** Opening Excerpted data block **

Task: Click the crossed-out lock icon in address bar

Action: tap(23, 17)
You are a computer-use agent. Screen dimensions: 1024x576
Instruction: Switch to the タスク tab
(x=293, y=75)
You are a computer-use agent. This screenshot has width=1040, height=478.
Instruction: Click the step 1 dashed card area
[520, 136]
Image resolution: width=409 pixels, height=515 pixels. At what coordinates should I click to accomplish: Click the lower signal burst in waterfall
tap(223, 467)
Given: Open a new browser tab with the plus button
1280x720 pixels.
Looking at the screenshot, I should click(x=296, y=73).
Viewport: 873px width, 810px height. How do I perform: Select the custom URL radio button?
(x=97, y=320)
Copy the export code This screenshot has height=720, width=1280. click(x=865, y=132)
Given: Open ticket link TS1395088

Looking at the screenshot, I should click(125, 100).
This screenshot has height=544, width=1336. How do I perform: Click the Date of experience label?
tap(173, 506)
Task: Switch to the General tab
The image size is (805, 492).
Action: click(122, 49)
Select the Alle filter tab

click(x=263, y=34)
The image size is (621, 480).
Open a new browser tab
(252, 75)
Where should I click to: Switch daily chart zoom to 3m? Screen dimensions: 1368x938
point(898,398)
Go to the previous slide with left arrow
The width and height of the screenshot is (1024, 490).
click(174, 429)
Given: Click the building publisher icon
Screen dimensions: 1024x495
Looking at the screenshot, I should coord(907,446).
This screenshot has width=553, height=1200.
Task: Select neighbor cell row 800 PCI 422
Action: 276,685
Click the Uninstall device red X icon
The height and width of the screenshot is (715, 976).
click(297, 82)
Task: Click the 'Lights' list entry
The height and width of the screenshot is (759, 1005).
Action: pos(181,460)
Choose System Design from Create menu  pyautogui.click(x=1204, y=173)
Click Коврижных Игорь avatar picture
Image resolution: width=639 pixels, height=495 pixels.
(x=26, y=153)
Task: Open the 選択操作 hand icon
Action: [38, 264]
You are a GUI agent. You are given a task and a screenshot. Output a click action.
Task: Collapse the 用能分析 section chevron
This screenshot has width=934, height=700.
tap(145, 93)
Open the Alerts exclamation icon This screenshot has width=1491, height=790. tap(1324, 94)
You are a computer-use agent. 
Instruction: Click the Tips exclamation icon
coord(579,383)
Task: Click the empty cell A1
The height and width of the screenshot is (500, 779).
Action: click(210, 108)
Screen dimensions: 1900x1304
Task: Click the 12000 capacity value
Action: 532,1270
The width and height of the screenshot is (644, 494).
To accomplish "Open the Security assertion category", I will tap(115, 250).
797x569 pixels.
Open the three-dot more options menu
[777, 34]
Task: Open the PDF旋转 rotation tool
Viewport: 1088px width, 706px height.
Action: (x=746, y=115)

** Closing Excerpted data block **

* _Task requirements_: Restate the data above word for word, please.

* _Task result_:
Task: Click the crossed-out lock icon in address bar

Action: tap(23, 17)
You are a computer-use agent. Screen dimensions: 1024x576
Instruction: Switch to the タスク tab
(x=293, y=75)
You are a computer-use agent. This screenshot has width=1040, height=478.
Instruction: Click the step 1 dashed card area
[520, 136]
Image resolution: width=409 pixels, height=515 pixels. At what coordinates should I click to accomplish: Click the lower signal burst in waterfall
tap(223, 467)
Given: Open a new browser tab with the plus button
1280x720 pixels.
Looking at the screenshot, I should click(x=296, y=73).
Viewport: 873px width, 810px height. How do I perform: Select the custom URL radio button?
(x=97, y=320)
Copy the export code This screenshot has height=720, width=1280. click(x=865, y=132)
Given: Open ticket link TS1395088

Looking at the screenshot, I should click(125, 100).
This screenshot has height=544, width=1336. How do I perform: Click the Date of experience label?
tap(173, 506)
Task: Switch to the General tab
The image size is (805, 492).
Action: click(122, 49)
Select the Alle filter tab

click(x=263, y=34)
The image size is (621, 480).
Open a new browser tab
(252, 75)
Where should I click to: Switch daily chart zoom to 3m? Screen dimensions: 1368x938
point(898,398)
Go to the previous slide with left arrow
The width and height of the screenshot is (1024, 490).
click(174, 429)
Given: Click the building publisher icon
Screen dimensions: 1024x495
Looking at the screenshot, I should coord(907,446).
This screenshot has width=553, height=1200.
Task: Select neighbor cell row 800 PCI 422
Action: 276,685
Click the Uninstall device red X icon
The height and width of the screenshot is (715, 976).
click(297, 82)
Task: Click the 'Lights' list entry
The height and width of the screenshot is (759, 1005).
Action: pos(181,460)
Choose System Design from Create menu  pyautogui.click(x=1204, y=173)
Click Коврижных Игорь avatar picture
Image resolution: width=639 pixels, height=495 pixels.
(x=26, y=153)
Task: Open the 選択操作 hand icon
Action: [38, 264]
You are a GUI agent. You are given a task and a screenshot. Output a click action.
Task: Collapse the 用能分析 section chevron
This screenshot has width=934, height=700.
tap(145, 93)
Open the Alerts exclamation icon This screenshot has width=1491, height=790. tap(1324, 94)
You are a computer-use agent. 
Instruction: Click the Tips exclamation icon
coord(579,383)
Task: Click the empty cell A1
The height and width of the screenshot is (500, 779).
Action: click(210, 108)
Screen dimensions: 1900x1304
Task: Click the 12000 capacity value
Action: 532,1270
The width and height of the screenshot is (644, 494).
To accomplish "Open the Security assertion category", I will tap(115, 250).
797x569 pixels.
Open the three-dot more options menu
[777, 34]
Task: Open the PDF旋转 rotation tool
Viewport: 1088px width, 706px height.
Action: (x=746, y=115)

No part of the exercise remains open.